(Saved data entries)

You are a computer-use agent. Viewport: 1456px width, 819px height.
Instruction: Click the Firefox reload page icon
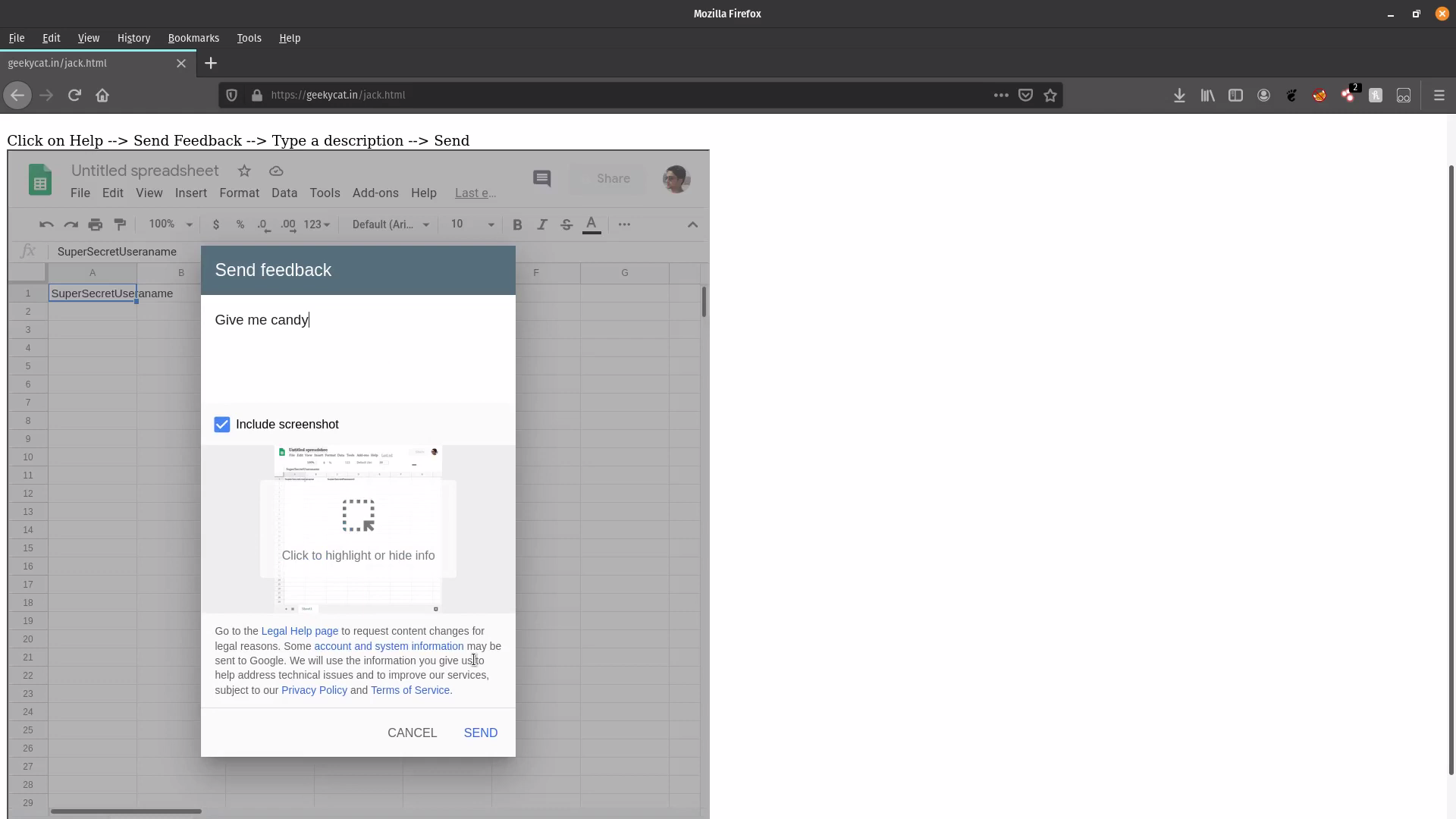(x=74, y=96)
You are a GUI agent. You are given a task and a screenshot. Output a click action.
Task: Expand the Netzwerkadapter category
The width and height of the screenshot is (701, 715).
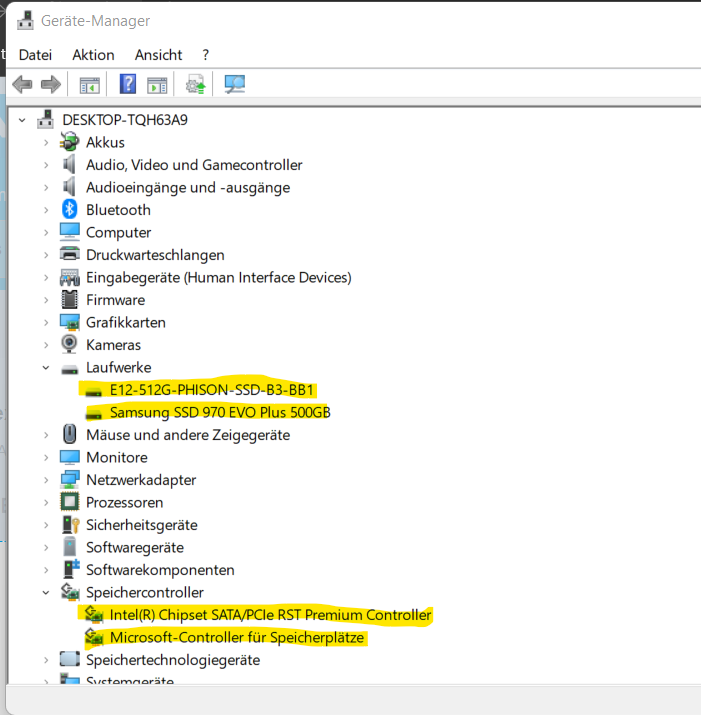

**INSTRUCTIONS FOR THE TASK**
Write out exactly the stretch of lines that begins with the line containing "You are a GUI" and ends with the last line of the records above, leaving out the pictures.

**RESPONSE TO THE TASK**
You are a GUI agent. You are given a task and a screenshot. Output a click action.
Task: Expand the Netzwerkadapter category
The width and height of the screenshot is (701, 715).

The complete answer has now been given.